Each approach has advantages and disadvantages, data-based systems have better
compression because compression is always performed at the maximum block size
(64K in cloop) irrespective of the size of each file (which could be less than
the block size). Compressed filesystems tend to be faster at I/O because
they understand the filesystem and therefore employ better caching stategies
and read less un-needed data from the filesystem.
Fragment blocks in Squashfs 2.0 solves this problem by packing files (and
optionally the ends of files) which are smaller than the block size into
shared blocks, which are compressed together. For example five files each of
10K will be packed into one shared fragment of 50K and compressed together,
rather than being compressed in five 10K blocks.
This scheme produces a hybrid filesystem, retaining the I/O efficiency
of a compressed filesystem, while obtaining the compression efficiency
of data-based schemes by compressing small files together.

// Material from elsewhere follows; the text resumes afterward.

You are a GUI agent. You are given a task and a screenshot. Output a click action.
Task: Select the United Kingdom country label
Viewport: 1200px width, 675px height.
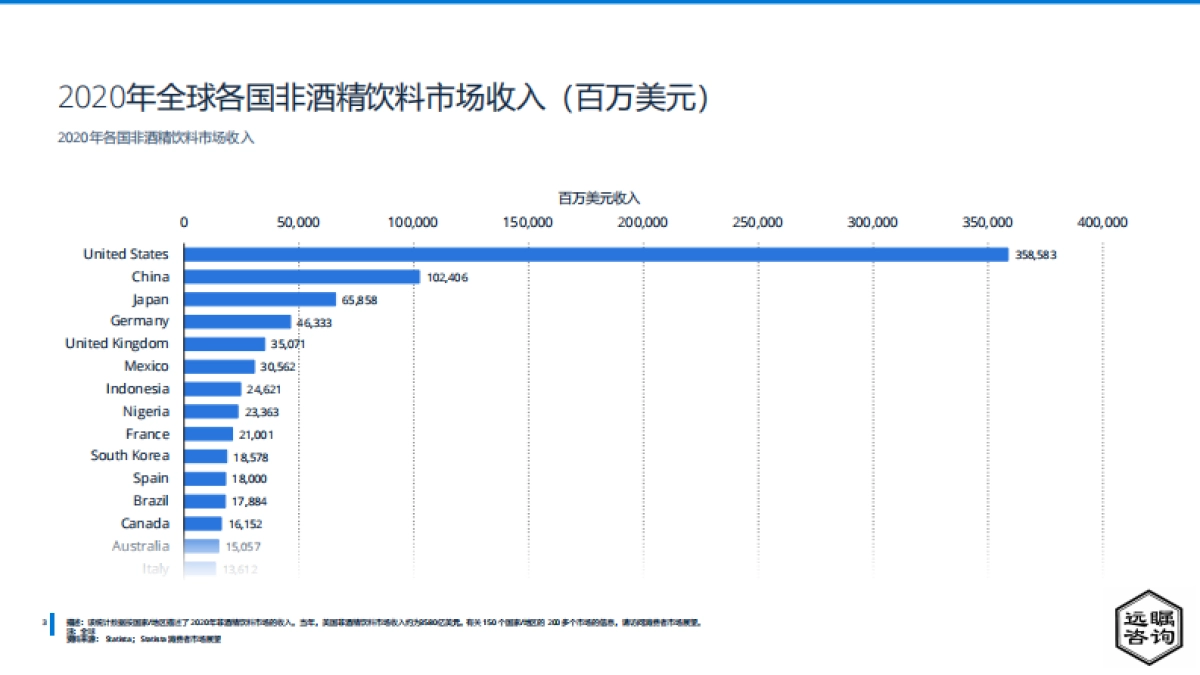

Squashfs 1.x and Squashfs 2.0 compatibility
-------------------------------------------
Appending to Squashfs 1.x filesystems is not supported. If you wish to append
to 1.x filesystems, then either use the original mksquashfs, or convert them
to Squashfs 2.0 by mounting the filesystem and running the 2.0 mksquashfs
on the mounted filesystem.
Mounting Squashfs 1.x filesystems IS supported by the 2.0 kernel patch.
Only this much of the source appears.